Top tips for dog summer safety
No matter where you intend to spend your summer, your dog may be at risk from the same hot, sunny weather that you’re actively seeking. Following these top tips will help to keep your dog safe, in Cornwall and beyond.
- Never leave a dog alone in a car. This is nothing that hasn’t been said countless times before, but animals can develop heat stroke in just a few short minutes as temperatures in the vehicle rise swiftly. Either leave the dog at home or in your holiday accommodation, or take them with you. Either way, make sure they have access to plenty of water.
- Don’t forget to ensure your dog is protected against fleas, ticks and other nasties
- Don’t walk your dog on hot pavements – not only can they cause painful injuries, it can also lead to quick overheating. If it’s too hot for your bare feet, it’s too hot for your dog.

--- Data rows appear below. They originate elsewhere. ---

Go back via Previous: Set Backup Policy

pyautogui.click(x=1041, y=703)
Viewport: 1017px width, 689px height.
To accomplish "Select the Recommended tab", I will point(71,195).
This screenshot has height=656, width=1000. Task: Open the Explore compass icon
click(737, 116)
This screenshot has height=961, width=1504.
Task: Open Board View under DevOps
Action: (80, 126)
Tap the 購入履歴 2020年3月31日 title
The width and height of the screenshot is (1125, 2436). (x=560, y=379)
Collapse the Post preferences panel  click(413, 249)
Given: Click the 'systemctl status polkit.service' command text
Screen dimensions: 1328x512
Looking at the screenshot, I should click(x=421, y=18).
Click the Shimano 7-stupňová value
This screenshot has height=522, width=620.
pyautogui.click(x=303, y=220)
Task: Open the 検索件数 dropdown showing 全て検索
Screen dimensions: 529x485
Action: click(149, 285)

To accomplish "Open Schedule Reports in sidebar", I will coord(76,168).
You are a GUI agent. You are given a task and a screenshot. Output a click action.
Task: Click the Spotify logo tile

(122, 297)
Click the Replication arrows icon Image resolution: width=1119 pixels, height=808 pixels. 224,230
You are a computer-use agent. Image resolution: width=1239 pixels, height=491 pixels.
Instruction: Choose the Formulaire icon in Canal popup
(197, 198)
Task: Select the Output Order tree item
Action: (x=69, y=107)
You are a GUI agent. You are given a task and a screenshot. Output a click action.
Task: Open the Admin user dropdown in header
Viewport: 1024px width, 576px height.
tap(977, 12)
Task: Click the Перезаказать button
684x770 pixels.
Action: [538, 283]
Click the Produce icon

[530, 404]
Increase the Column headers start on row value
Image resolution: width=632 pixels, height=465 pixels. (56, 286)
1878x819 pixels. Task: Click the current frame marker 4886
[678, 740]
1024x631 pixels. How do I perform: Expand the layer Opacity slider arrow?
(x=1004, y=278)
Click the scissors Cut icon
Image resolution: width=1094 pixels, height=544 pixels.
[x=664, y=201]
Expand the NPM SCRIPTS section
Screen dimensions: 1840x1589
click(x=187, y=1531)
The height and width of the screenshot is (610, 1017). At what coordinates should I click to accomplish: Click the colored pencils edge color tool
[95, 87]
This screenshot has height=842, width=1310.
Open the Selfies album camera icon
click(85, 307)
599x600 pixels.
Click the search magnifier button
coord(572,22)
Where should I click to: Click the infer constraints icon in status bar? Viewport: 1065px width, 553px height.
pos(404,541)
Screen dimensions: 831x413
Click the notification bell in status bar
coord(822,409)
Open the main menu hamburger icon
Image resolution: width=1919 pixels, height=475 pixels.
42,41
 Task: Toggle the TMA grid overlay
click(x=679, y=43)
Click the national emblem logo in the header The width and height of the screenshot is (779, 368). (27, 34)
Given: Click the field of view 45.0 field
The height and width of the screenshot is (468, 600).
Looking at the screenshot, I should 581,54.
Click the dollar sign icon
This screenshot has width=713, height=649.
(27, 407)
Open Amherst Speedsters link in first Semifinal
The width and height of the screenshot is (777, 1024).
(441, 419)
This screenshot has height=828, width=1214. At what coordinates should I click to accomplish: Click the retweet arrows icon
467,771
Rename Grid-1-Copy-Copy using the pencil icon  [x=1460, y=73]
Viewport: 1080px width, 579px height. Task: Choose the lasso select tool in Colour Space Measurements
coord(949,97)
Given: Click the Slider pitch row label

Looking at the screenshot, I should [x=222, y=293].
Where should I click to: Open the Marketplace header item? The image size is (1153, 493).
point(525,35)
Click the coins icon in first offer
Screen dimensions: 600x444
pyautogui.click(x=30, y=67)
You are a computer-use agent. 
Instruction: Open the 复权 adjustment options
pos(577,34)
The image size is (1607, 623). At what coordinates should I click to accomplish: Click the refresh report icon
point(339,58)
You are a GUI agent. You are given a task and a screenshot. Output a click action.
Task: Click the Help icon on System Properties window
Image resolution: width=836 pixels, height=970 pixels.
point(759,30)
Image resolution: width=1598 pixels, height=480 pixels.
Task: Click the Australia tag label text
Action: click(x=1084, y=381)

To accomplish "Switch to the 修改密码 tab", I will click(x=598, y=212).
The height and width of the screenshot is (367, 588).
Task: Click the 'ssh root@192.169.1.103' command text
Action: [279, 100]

- Always ensure your dog has access to both water and shade
- Did you know dogs can get sunburn too? Another reason to provide adequate shade
- Be careful around pools, lakes and bodies of water – your dog may not be as good a swimmer as you think
Dogs in Cornwall – general information
We do love a good PDF, and this one from Visit Cornwall certainly falls into that category. Download the leaflet now to read more about dog-friendly accommodation, attractions and more.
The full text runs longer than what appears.